Note that I'd generally expect that iwlist would error with 'no wireless extensions' due to the absence of WEXT, so the above is somewhat of a guess.

HTH & best ... khay

----------

## Pearlseattle

 *Quote:*   

> EDIT: Separate problems with WICD and network manager are preventing either software from helping.

 

Compliments - you reached 50%  :Very Happy: 

@khayyam

Sorry, I am not sure if I understood correctly:

what you wrote is related to the "client" SW, right? Not needed to make the wifi-NIC work through wicd or network mgr, right?

On my side, I would proceed as follows:

1) after being able to see the wifi-NIC with "ifconfig -a" and checking that it is not switched off with "rfkill list" I would fully focus on making "wicd" & "wicd-curses" work.

2) if "wicd-curses" does not show any access point, check the current wifi-module settings with "systool -m rt2800pci -av" and potentially change them to see if it makes things better.

----------

## Aiken

From my own playing both iwlist wlan0 scan and iw wlan0 scan work when wext is compiled into the kernel. Removing wext only iw wlan0 scan works.
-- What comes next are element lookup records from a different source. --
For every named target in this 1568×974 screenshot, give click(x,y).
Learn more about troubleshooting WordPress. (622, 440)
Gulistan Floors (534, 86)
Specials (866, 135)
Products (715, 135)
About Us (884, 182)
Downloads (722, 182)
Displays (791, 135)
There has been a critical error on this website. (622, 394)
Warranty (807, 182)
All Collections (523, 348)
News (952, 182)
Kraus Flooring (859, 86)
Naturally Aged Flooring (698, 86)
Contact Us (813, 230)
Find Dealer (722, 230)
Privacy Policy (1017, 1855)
My experience says with wext wicd gets a list of ap and a kernel that does not have wext wicd does not get a list of ap.

iwlist without wext in the kernel gives the "Interface doesn't support scanning. " message.
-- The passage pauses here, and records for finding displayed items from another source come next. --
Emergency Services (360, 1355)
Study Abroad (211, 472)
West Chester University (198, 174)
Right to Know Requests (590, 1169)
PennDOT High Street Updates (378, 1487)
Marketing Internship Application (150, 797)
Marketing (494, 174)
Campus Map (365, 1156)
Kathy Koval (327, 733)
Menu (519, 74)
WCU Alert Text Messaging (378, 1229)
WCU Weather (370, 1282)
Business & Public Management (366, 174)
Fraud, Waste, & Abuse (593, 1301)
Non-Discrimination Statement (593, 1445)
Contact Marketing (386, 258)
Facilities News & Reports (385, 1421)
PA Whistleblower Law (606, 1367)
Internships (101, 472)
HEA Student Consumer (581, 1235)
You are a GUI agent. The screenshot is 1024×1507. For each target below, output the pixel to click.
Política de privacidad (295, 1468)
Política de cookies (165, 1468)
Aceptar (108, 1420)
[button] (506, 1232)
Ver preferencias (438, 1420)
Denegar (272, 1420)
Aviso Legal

In the past I had enough trouble with network manager I still refuse to use it so stay with wicd. I have kept wext compiled in.

----------

## khayyam

 *Pearlseattle wrote:*   

> @khayyam Sorry, I am not sure if I understood correctly: what you wrote is related to the "client" SW, right? Not needed to make the wifi-NIC work through wicd or network mgr, right?

 

Pearlseattle ... in the case of wicd and wireless-tools these use the now depreciated WEXT, they don't support NL80211, so CFG80211_WEXT (the WEXT compatibility layer) must be enabled in order to use them. NetworkManager on the other hand does use NL80211 directly, so CFG80211_WEXT is not needed. Anyhow, I read the above "separate problems" as meaning that these are not working for other reasons ... and was primarily responding to the error from 'iwlist'.

best ... khay

----------

## windex

 *khayyam wrote:*   

> 
> 
> ... scan using 'iw'
> 
> HTH & best ... khay

 

It worked!  Thanks to everyone for your help!  I'll go ahead and make a separate thread to work on network-manager!

Thanks!

----------

## Pearlseattle

 *khayyam wrote:*   

>  *Pearlseattle wrote:*   @khayyam Sorry, I am not sure if I understood correctly: what you wrote is related to the "client" SW, right? Not needed to make the wifi-NIC work through wicd or network mgr, right? 
> 
> Pearlseattle ... in the case of wicd and wireless-tools these use the now depreciated WEXT, they don't support NL80211, so CFG80211_WEXT (the WEXT compatibility layer) must be enabled in order to use them. NetworkManager on the other hand does use NL80211 directly, so CFG80211_WEXT is not needed. Anyhow, I read the above "separate problems" as meaning that these are not working for other reasons ... and was primarily responding to the error from 'iwlist'.
> 
> best ... khay

 

Got it - thanks a lot  :Smile: 

And I just checked and I do have "CFG80211_WEXT" enabled - just pure luck.

----------